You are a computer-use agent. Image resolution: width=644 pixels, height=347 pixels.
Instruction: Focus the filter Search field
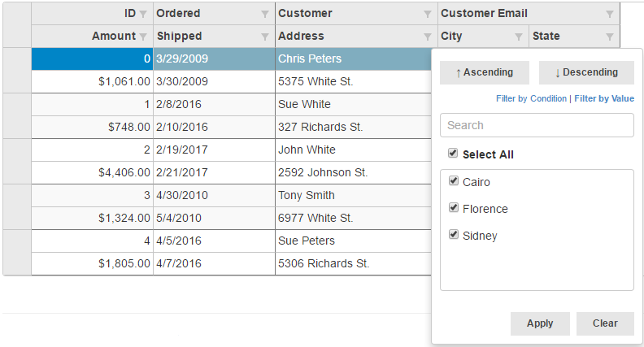(x=537, y=125)
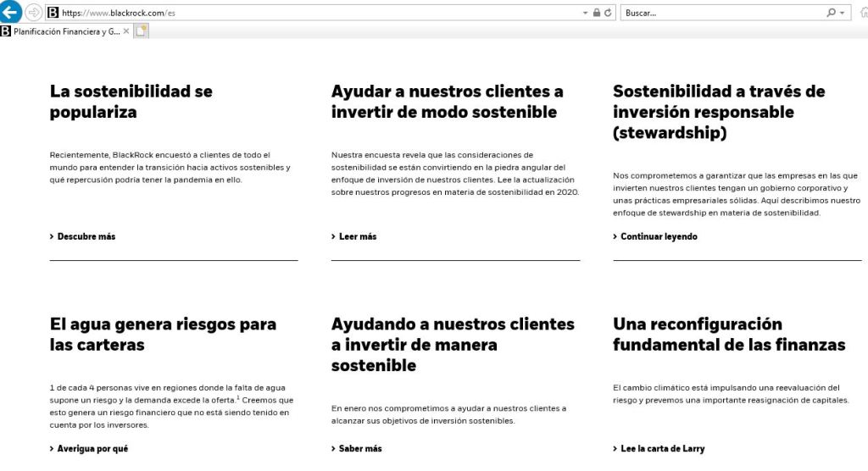Click the padlock security icon in address bar
Viewport: 868px width, 471px height.
(x=596, y=14)
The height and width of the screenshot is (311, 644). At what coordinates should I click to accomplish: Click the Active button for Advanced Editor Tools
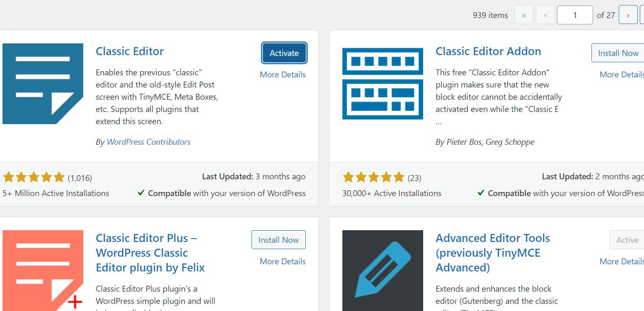coord(627,239)
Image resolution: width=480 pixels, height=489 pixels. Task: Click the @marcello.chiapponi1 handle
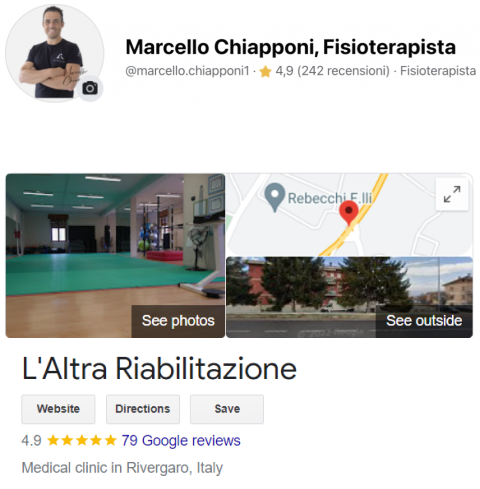click(187, 71)
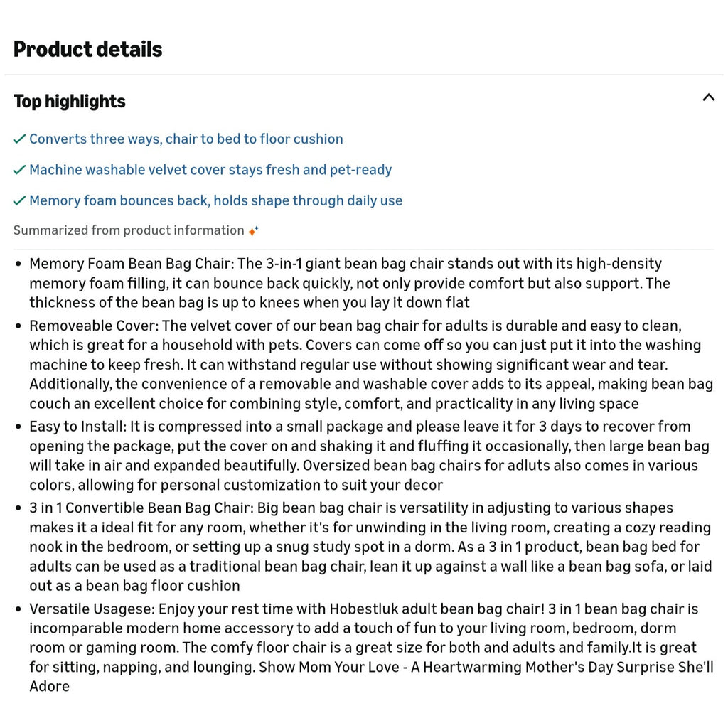728x728 pixels.
Task: Click the 3 in 1 Convertible bullet paragraph
Action: (x=370, y=547)
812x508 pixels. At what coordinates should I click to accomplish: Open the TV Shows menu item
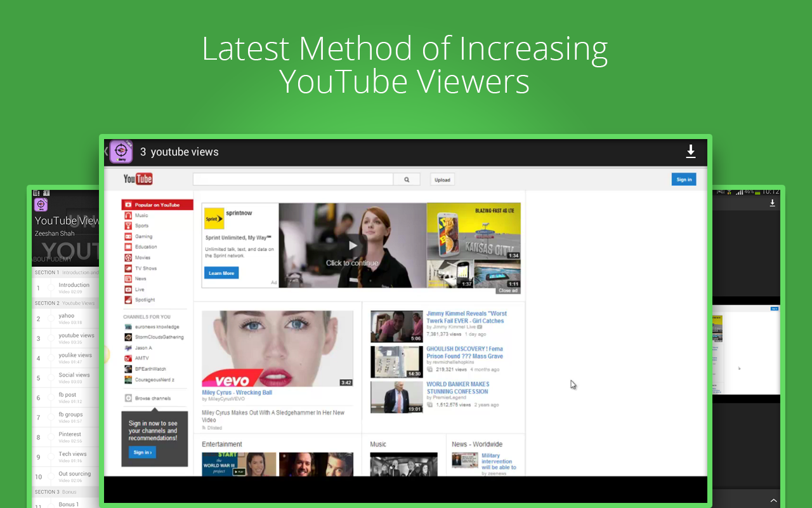point(145,268)
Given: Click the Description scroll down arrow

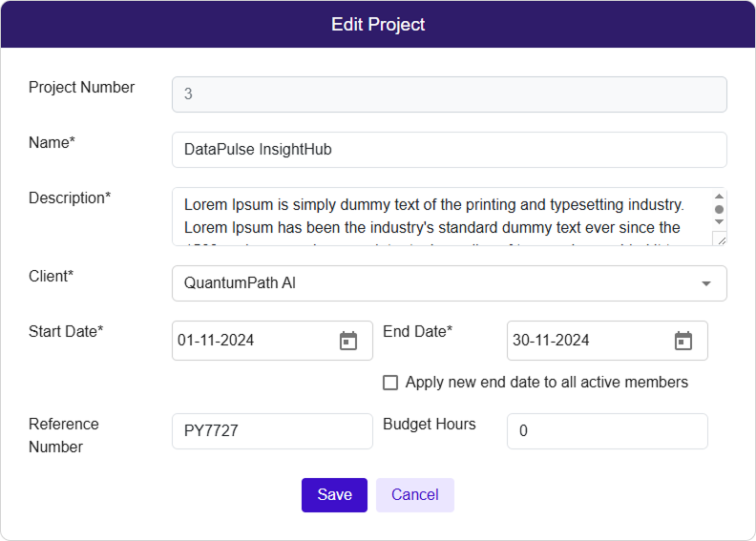Looking at the screenshot, I should [719, 222].
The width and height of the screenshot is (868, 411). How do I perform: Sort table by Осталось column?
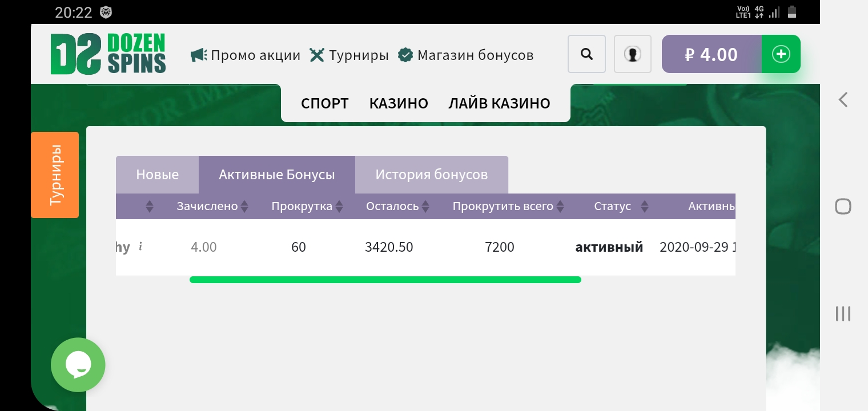[398, 206]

━━━━━━━━━━

# [What the task requires]
Reproduce all entries without any change, and omit the pictures.

# [Reply]
You are a computer-use agent. Image resolution: width=644 pixels, height=347 pixels.
Instruction: Focus the filter Search field
(x=537, y=125)
Click the padlock security icon in address bar
Viewport: 868px width, 471px height.
(x=596, y=14)
The height and width of the screenshot is (311, 644). At what coordinates should I click to accomplish: Click the Active button for Advanced Editor Tools
coord(627,239)
Image resolution: width=480 pixels, height=489 pixels. Task: Click the @marcello.chiapponi1 handle
click(187, 71)
728x728 pixels.
Task: Click the 3 in 1 Convertible bullet paragraph
Action: (x=370, y=547)
812x508 pixels. At what coordinates should I click to accomplish: Open the TV Shows menu item
point(145,268)
Given: Click the Description scroll down arrow

Looking at the screenshot, I should [719, 222].
The width and height of the screenshot is (868, 411). How do I perform: Sort table by Осталось column?
[398, 206]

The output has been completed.